▸ **Work task**: Using the listing below, retype exactly the lines starting at the one with "Task: Open the 当前应用 ChatIn dropdown" and ending at the one with "Open the release", and include both.

▸ **Records provided**:
————

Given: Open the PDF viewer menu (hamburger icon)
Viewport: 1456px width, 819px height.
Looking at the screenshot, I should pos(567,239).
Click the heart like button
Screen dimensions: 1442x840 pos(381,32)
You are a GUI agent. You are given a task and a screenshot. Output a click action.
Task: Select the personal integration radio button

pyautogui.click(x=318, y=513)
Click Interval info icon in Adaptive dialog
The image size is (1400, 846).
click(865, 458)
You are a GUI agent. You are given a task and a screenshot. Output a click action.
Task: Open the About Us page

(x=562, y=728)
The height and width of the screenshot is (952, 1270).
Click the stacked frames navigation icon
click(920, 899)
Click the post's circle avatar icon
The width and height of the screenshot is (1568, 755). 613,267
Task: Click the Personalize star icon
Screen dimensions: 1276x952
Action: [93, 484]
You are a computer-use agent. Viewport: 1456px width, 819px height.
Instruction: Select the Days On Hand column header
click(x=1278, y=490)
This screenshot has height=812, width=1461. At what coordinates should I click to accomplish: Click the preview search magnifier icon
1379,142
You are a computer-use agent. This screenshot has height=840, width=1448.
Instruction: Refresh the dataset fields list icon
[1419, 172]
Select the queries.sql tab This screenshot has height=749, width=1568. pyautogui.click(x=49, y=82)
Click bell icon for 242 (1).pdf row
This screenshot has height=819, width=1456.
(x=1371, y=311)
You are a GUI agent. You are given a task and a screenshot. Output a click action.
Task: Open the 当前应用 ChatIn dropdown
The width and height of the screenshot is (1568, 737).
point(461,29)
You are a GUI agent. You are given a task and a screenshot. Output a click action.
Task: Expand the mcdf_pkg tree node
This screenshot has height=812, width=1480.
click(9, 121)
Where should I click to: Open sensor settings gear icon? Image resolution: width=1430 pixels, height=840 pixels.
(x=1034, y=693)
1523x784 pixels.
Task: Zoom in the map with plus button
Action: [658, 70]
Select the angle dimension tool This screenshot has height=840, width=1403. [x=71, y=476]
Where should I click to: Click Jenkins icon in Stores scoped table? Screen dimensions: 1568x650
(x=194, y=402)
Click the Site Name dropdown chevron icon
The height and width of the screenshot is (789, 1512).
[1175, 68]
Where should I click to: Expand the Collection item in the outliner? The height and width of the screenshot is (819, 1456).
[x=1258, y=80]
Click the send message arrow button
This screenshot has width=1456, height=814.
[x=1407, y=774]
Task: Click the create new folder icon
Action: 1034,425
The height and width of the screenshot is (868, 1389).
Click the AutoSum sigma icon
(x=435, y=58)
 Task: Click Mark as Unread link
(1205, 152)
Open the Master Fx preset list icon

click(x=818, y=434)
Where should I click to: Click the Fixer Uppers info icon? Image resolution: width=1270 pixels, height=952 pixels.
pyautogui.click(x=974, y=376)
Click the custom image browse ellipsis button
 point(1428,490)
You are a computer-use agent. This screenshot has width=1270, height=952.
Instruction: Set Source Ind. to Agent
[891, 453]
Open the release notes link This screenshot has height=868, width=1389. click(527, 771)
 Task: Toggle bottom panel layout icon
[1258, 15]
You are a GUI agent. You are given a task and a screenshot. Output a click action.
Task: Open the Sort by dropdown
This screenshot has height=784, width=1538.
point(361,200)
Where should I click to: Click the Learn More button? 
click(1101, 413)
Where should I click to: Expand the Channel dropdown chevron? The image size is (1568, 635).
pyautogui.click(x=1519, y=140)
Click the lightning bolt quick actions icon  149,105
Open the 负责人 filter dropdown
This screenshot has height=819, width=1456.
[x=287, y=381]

————

▸ **Exercise answer**:
Task: Open the 当前应用 ChatIn dropdown
The width and height of the screenshot is (1568, 737).
point(461,29)
You are a GUI agent. You are given a task and a screenshot. Output a click action.
Task: Expand the mcdf_pkg tree node
This screenshot has height=812, width=1480.
click(9, 121)
Where should I click to: Open sensor settings gear icon? Image resolution: width=1430 pixels, height=840 pixels.
(x=1034, y=693)
1523x784 pixels.
Task: Zoom in the map with plus button
Action: [658, 70]
Select the angle dimension tool This screenshot has height=840, width=1403. [x=71, y=476]
Where should I click to: Click Jenkins icon in Stores scoped table? Screen dimensions: 1568x650
(x=194, y=402)
Click the Site Name dropdown chevron icon
The height and width of the screenshot is (789, 1512).
[1175, 68]
Where should I click to: Expand the Collection item in the outliner? The height and width of the screenshot is (819, 1456).
[x=1258, y=80]
Click the send message arrow button
This screenshot has width=1456, height=814.
[x=1407, y=774]
Task: Click the create new folder icon
Action: 1034,425
The height and width of the screenshot is (868, 1389).
Click the AutoSum sigma icon
(x=435, y=58)
 Task: Click Mark as Unread link
(1205, 152)
Open the Master Fx preset list icon

click(x=818, y=434)
Where should I click to: Click the Fixer Uppers info icon? Image resolution: width=1270 pixels, height=952 pixels.
pyautogui.click(x=974, y=376)
Click the custom image browse ellipsis button
 point(1428,490)
You are a computer-use agent. This screenshot has width=1270, height=952.
Instruction: Set Source Ind. to Agent
[891, 453]
Open the release notes link This screenshot has height=868, width=1389. click(527, 771)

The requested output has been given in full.